Au-delà des thèmes de campagne, la difficulté du scrutin, c'est de motiver les gens à voter. En 2019, le taux de participation aux européennes a stagné à 45% sur cette île marquée par l’impasse politique sur la réunification. « À Chypre, dans le passé, on n’avait pas ce phénomène d’abstention aux élections européennes. Une partie, c’est la non-participation des jeunes. Mais dans les élections nationales, c'est pareil : les jeunes s’abstiennent beaucoup plus », déplore Ioannis Kasoulides.

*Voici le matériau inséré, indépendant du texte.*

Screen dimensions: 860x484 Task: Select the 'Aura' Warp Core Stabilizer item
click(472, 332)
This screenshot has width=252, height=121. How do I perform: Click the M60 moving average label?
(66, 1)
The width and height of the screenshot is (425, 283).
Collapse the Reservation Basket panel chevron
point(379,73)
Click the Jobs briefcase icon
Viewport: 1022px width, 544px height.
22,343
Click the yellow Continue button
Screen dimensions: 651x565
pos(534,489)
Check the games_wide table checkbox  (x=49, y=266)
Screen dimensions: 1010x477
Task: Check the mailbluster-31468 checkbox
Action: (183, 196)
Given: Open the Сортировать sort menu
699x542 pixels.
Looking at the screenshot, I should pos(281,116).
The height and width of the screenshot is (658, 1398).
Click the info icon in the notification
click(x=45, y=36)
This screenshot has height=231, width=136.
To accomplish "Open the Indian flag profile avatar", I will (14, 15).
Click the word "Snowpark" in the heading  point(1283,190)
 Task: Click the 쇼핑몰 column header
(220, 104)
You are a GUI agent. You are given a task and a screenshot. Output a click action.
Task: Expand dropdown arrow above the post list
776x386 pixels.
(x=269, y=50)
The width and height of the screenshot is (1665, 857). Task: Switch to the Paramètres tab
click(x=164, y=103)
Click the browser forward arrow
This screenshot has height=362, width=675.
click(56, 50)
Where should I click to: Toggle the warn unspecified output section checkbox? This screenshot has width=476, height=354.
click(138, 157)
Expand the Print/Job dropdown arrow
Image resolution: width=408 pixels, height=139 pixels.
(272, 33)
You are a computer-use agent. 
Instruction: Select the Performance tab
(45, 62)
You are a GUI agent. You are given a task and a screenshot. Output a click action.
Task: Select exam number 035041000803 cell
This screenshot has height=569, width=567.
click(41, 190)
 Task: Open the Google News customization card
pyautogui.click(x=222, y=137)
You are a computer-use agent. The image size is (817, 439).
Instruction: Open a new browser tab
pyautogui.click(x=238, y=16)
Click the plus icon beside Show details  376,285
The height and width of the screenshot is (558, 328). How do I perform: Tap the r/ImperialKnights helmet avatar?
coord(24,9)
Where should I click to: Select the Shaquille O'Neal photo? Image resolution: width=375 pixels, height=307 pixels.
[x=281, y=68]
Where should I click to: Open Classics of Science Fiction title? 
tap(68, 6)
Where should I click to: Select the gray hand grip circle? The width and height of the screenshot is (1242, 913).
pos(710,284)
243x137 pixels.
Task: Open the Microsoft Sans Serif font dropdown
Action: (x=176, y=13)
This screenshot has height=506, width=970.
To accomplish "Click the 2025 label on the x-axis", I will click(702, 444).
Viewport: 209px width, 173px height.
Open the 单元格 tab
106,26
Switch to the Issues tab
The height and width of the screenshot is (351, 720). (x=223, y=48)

Une jeunesse eurosceptique
Certains, alors, prennent le contrepied, comme Evguenia Chamillou, avocate de 25 ans. Elle milite pour que les jeunes se comportent en citoyens actifs. Elle, qui a notamment étudié à Londres, se sent redevable de ce que l’Europe lui a apporté. « Ce qu’indiquent les études consacrées à Chypre, c’est que parmi les jeunes de 18 à 34 ans, le pourcentage de personnes euro-enthousiastes est très faible. Cela semble dû aux difficultés des jeunes – même si elles ne sont pas forcément liées en soi à l’Europe – comme le chômage, les problèmes d’argent, voire la question migratoire qui est une question existentielle à Chypre, mais aussi ailleurs en Europe. Au final, de plus en plus de ces jeunes deviennent eurosceptiques », précise Evguenia Chamillou.
À ses yeux, ces élections ont pourtant un supplément d’âme sur cette île divisée entre deux communautés. « Les européennes sont les seules élections où, Chypriotes grecs comme Chypriotes turcs, nous pouvons tous participer, tous candidater et tous voter. Un représentant de la communauté minoritaire turque a été élu lors des élections précédentes, c’est un signe d’espoir pour beaucoup, ajoute Evguenia Chamillou. Bien sûr, ce n’est pas parce que nous votons ensemble aux européennes qu’on peut en conclure que le problème chypriote est réglé. Nous n’en sommes pas là, mais je rêve que nous y parvenions un jour. »
En attendant, sur l’île, pour mobiliser l’électorat des jeunes, la classe politique a l’intention d’abaisser bientôt l’âge légal du vote à 17 ans.